[DOCUMENT EXTRACT]:
****************
Files Created/Modified
| File | Purpose |
|---|---|
.gitmessage |
Commit template |
.githooks/prepare-commit-msg |
Injects diff into commit message |
.githooks/post-commit |
Workplan reminder after commits |
.githooks/post-checkout |
Context on branch switch |
.githooks/README.md |
Instructions for enabling hooks |
.github/ISSUE_TEMPLATE/bug_report.md |
Bug report template |
.github/ISSUE_TEMPLATE/feature_request.md |
Feature request template |
.github/ISSUE_TEMPLATE/performance.md |
Performance issue template |
.github/PULL_REQUEST_TEMPLATE.md |
PR template |
CLAUDE.md |
AI context file |
workplan.txt |
Now tracked in git |
Summary
This session transformed the repository from “just code” into a structured development environment optimized for AI assistance. The key innovation is automatic context injection - rather than relying on the AI to remember to check things, the system surfaces relevant information at the right moments.
****************
[DATASET CONTENT]:
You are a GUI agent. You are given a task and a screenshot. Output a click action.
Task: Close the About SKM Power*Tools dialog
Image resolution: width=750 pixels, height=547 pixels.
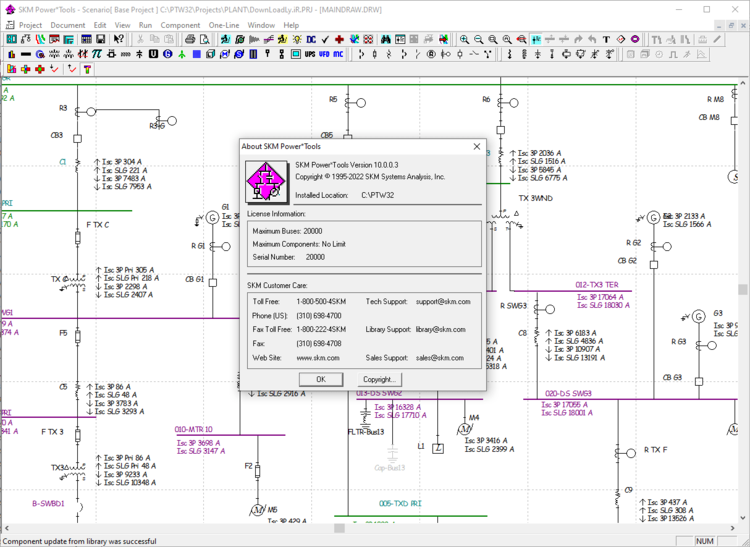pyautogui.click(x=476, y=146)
****************
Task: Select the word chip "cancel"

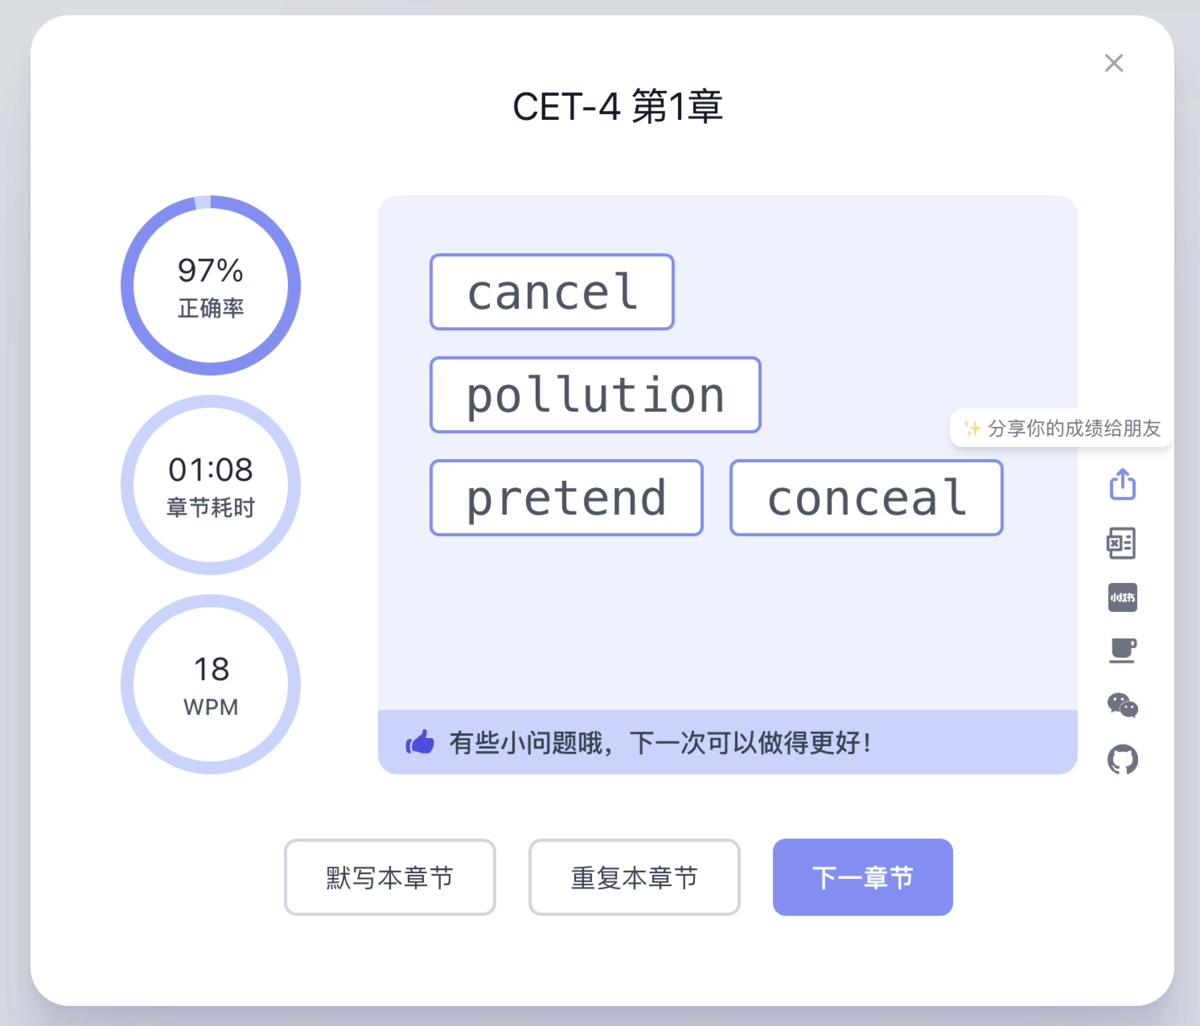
****************
[TASK TO COMPLETE]: Continue the write-up about the repository's files and git hooks, starting after its last sentence.

[RESPONSE AREA]:
The workflow is lightweight (no complex tooling beyond git and gh CLI) but provides significant benefits:
- Consistent commit messages with risk assessment
- Automatic diff review before every commit
- Continuous visibility into project priorities
- Standardized issue and PR formats
- Rich git history that serves as documentation
Total time: ~1 hour to set up a workflow that will save many hours in future sessions.